Later he’d realised that what he’d really lost was shared experience. Life with Sandra, his wife, had been all about togetherness, so nothing had made sense without her presence, and no other human relationship could compensate for her absence when she’d died.

Confused, grieving, and resentful, he’d ignored offers of friendship from colleagues in the planning office, where he was overqualified for his job and most of the people he’d worked with had been younger than himself. Ironically, the age gap had added to his problem in ways that hadn’t occurred to him when he’d chosen to take the post. The last thing he’d wanted was to be reminded of what he’d lost, but in seeking to escape from painful memories, he’d surrounded himself with colleagues whose main focus was finding love, getting married, and having kids.

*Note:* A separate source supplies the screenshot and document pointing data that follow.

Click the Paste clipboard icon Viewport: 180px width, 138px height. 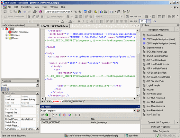[x=19, y=12]
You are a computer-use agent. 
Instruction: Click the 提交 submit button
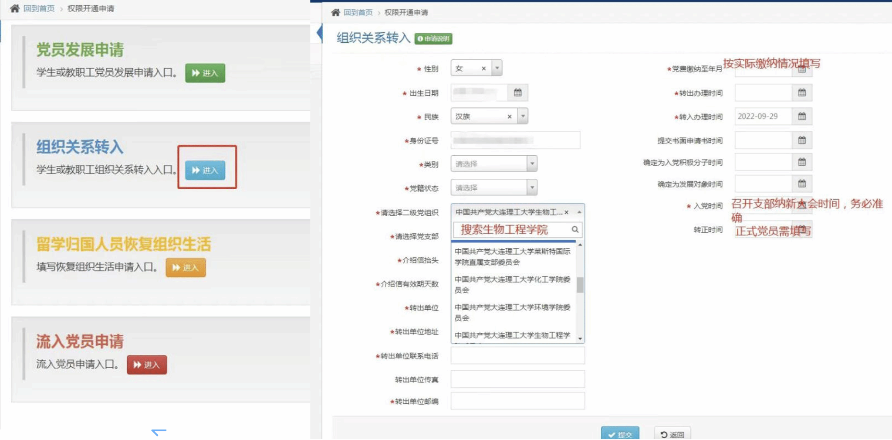pyautogui.click(x=620, y=434)
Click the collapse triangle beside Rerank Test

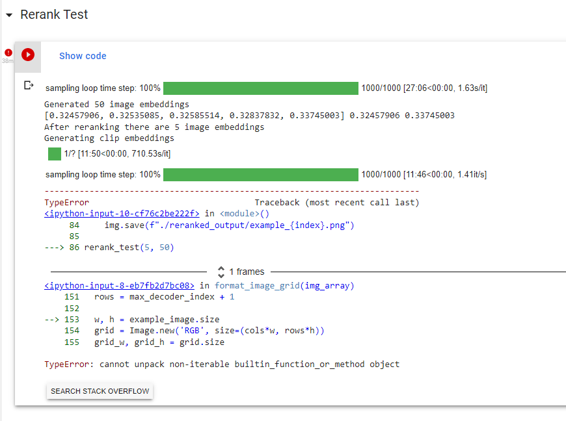8,14
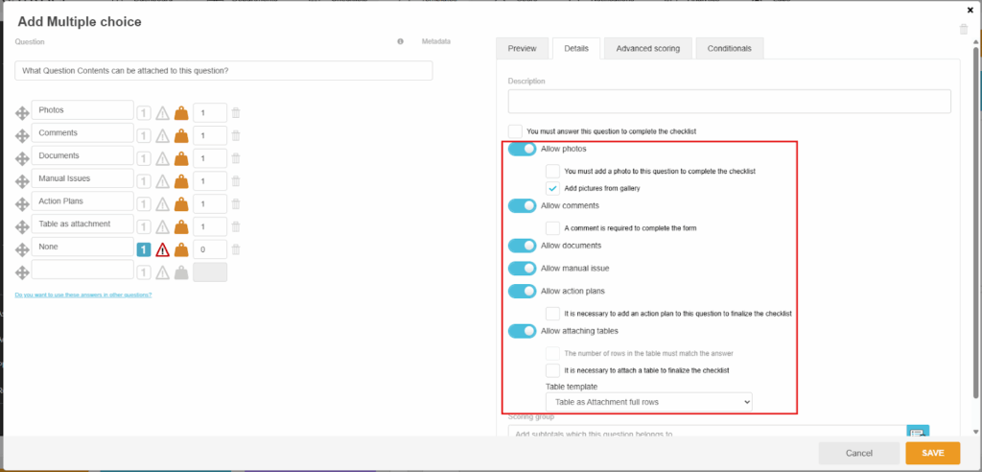This screenshot has width=982, height=472.
Task: Click the Description input field
Action: 729,102
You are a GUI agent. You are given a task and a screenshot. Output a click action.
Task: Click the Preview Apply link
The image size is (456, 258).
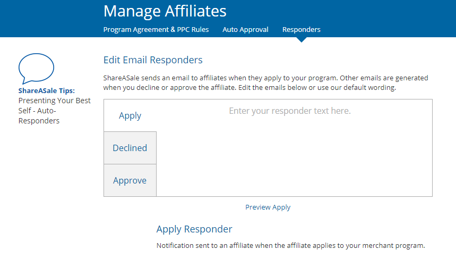click(x=268, y=207)
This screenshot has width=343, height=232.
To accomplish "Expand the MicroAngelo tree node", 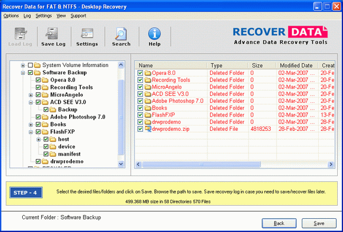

None of this had been clear to him until he’d met Hanna. Prickly, difficult, and resentful of what life had thrown at her, she’d somehow jerked him out of his own self-absorption. To begin with, he’d been moved by nothing more than empathy, but before long, to his amazement, he’d found himself deeply in love.

In one of his portfolios there was a charcoal drawing he’d made more than a year ago. Getting up, he fetched it and took it out onto the balcony. He’d sketched it from a photo he’d taken of Hanna on their first ramble on the mountain. Softening the little wrinkles round her wide-set eyes with his thumb, he’d drawn her straight, uncompromising eyebrows, unconsciously adding the crease that appeared between them whenever she was troubled. This wasn’t the open, laughing Hanna he now loved to spend time with.